In a previous essay I presented John Henry Newman’s view that a university’s immediate purpose is to form students’ minds, not their morals. Any professor, Newman says, who claims competence to form virtues like prudence, justice, fortitude, or temperance is like a “political economist who should maintain that his science educated him for casuistry or diplomacy.”
But Newman does not mean that intellectual virtues give no help to moral ones. The better our knowledge of the good, the more attractive it is to our will, and the more we have a “taste” for it. The more we appreciate intellectual delights, the less we are tempted by sensuality—something conscience alone cannot achieve. And when enough citizens are well-educated, all of society benefits from greater peace and civility, and demagogues find it harder to seduce the population.
And yet, Newman thinks, a person with a cultivated mind will not necessarily be moral. Otherwise, character would increase in direct proportion to one’s schooling, and test scores alone might qualify one to make moral and political decisions. Many contemporary American elites might think having a college degree certifies one’s prudence, but Newman does not.
But does his view, thus stated, perhaps seem indifferent to the moral life?
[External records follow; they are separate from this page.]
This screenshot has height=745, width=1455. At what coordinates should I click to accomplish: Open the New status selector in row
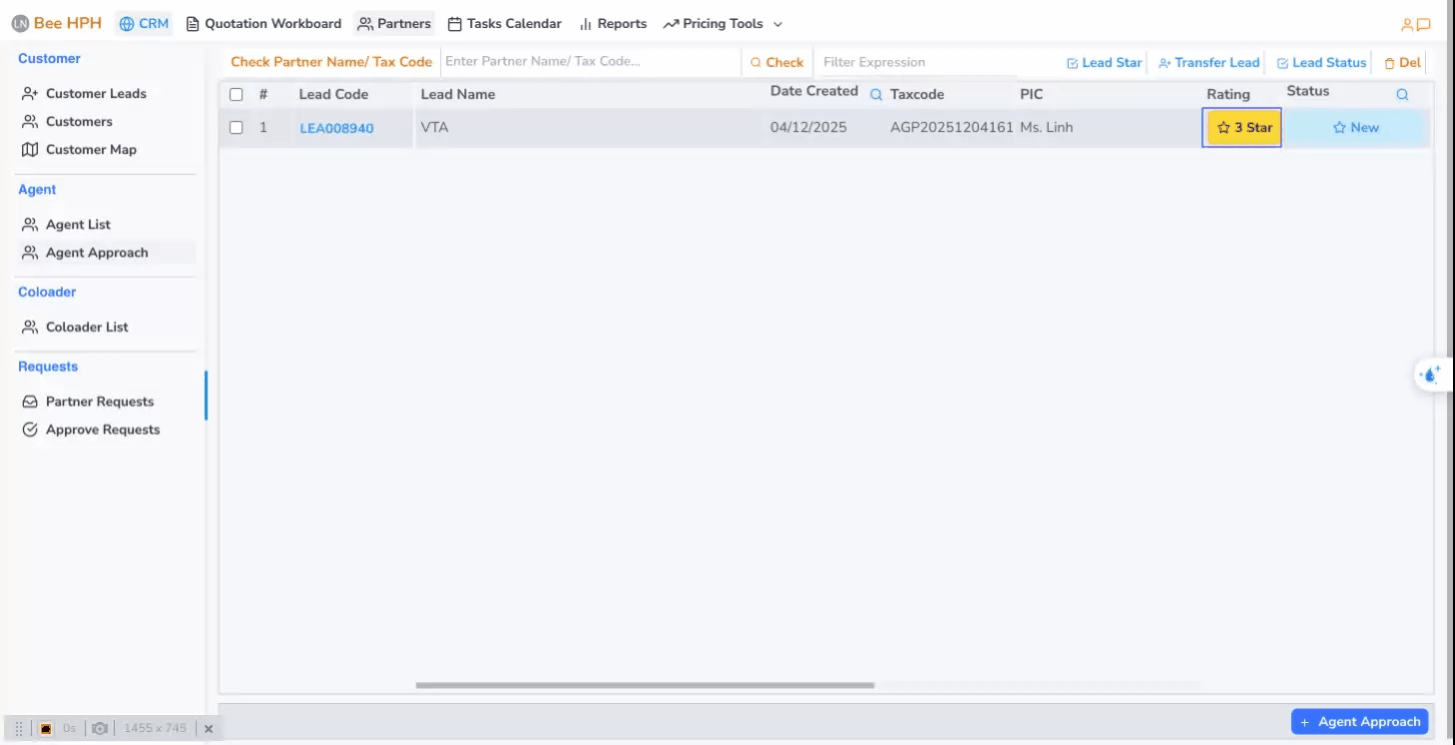coord(1355,128)
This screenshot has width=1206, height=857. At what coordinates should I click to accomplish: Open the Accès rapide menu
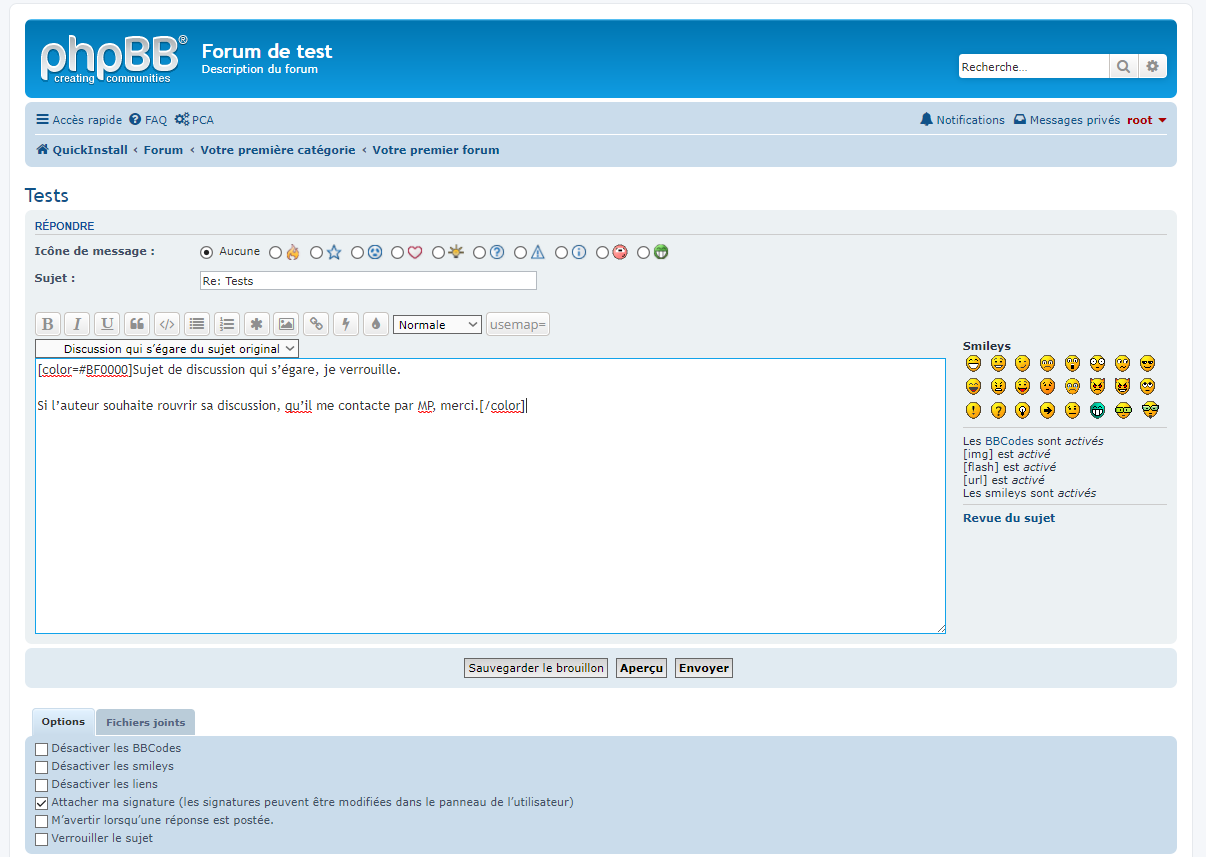coord(79,120)
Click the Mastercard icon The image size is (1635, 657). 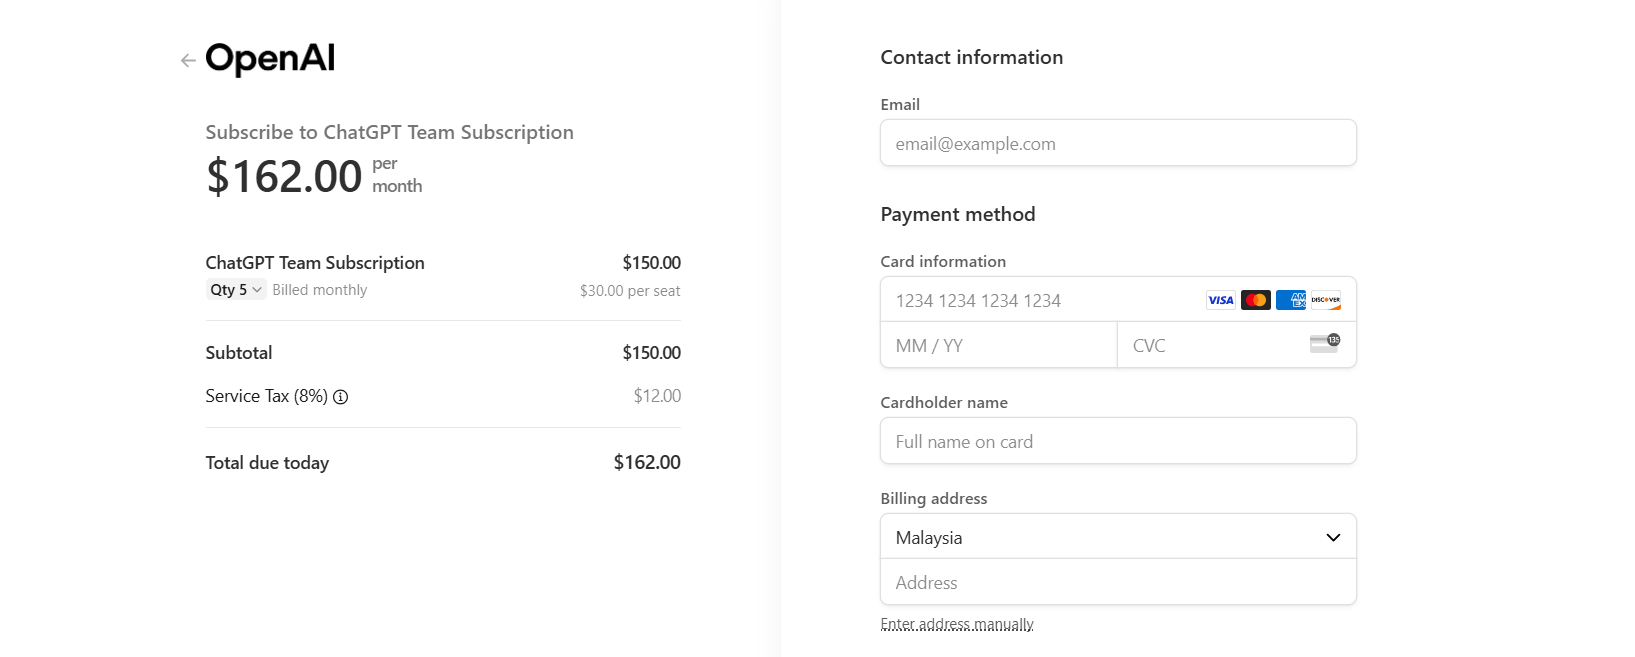(1256, 300)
What of the arguments of Nathanael Blake and others that intellectual inquiry cannot happen apart from certain moral conditions? Newman in fact would agree with them. Once again, his Idea of a University can help us, this time to consider the role of the moral life in the university.
Law, Virtue, and Friendship
To start, any community, including a university, needs some level of decency in order to exist. As Blake puts it, “if people are to inquire about the good together, [t]hey must . . . be able to trust the other members of the community to be honest. They must be able to trust that their fellow inquirers will not inflict harm on them by theft, assault, and so on.” People can hardly engage in rational discourse and contemplation of truth if they live in fear of physical violence, fraud, or other crimes. That is why they are subject to the ordinary laws of civil society, which civil authorities rightly defend by force if needed.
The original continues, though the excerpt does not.